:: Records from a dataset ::
=== Begin Enclosure ===

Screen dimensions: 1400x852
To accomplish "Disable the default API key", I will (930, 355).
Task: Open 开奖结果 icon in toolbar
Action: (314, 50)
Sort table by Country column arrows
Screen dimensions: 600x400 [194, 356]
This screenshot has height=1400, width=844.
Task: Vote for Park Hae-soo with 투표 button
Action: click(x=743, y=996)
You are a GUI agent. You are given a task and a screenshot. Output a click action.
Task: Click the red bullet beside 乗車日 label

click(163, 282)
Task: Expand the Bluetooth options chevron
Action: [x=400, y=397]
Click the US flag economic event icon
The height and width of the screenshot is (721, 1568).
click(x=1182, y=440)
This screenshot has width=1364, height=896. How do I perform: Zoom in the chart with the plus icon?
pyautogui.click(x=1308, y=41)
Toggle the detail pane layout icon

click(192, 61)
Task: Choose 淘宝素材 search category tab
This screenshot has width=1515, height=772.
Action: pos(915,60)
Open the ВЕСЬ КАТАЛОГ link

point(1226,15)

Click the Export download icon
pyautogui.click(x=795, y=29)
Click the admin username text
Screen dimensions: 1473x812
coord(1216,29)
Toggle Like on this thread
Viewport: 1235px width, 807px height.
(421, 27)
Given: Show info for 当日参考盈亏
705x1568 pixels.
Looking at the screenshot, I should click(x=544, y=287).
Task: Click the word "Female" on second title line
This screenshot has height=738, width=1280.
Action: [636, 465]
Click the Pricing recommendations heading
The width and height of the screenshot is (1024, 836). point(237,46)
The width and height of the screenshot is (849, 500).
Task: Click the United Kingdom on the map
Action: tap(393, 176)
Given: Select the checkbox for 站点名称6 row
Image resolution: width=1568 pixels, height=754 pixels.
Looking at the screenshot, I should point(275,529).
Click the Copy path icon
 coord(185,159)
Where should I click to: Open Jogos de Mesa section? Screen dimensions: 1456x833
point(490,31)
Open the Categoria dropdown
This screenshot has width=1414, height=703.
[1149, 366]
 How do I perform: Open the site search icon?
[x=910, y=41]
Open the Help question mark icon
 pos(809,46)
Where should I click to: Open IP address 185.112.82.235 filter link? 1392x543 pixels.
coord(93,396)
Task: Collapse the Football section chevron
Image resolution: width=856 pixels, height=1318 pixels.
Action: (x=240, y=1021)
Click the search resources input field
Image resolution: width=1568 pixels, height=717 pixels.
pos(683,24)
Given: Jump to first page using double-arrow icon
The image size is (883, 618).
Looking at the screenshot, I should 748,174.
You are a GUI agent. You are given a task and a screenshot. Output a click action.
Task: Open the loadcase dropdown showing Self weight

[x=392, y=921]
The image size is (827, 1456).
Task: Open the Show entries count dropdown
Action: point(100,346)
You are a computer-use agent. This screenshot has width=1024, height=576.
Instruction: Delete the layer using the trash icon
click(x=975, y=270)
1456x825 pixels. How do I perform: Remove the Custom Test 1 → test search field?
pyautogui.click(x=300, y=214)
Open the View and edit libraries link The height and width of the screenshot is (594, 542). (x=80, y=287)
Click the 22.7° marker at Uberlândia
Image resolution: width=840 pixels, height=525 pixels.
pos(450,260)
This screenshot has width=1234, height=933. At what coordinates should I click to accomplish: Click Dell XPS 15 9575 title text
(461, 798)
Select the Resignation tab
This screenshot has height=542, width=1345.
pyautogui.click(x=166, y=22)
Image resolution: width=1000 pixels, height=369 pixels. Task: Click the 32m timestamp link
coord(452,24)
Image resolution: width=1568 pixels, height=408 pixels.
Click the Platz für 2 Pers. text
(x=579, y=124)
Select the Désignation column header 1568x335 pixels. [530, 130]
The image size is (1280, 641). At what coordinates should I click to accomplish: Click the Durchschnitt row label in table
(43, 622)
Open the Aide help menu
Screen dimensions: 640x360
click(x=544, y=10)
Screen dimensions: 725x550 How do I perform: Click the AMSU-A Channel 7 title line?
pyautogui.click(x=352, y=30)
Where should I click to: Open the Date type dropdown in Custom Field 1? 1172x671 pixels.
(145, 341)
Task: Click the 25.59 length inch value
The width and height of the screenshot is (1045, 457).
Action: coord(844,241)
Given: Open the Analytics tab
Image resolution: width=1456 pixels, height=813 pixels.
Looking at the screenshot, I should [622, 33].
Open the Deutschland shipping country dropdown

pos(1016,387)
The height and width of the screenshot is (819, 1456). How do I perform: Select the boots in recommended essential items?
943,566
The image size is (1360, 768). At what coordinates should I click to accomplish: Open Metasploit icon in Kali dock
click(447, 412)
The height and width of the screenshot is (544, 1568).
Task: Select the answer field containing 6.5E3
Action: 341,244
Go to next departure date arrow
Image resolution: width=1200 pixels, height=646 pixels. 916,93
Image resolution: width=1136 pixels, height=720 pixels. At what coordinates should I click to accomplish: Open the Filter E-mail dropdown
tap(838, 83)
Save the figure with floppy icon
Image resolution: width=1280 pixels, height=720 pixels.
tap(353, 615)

=== End Enclosure ===

:: EXERCISE GOAL ::
Your answer should consist only of the lines above between the line holding "Screen dimensions: 725x550" and the line holding "Task: Click the 25.59 length inch value", inclusive, each transcribed exactly.

:: RESULT ::
Screen dimensions: 725x550 How do I perform: Click the AMSU-A Channel 7 title line?
pyautogui.click(x=352, y=30)
Where should I click to: Open the Date type dropdown in Custom Field 1? 1172x671 pixels.
(145, 341)
Task: Click the 25.59 length inch value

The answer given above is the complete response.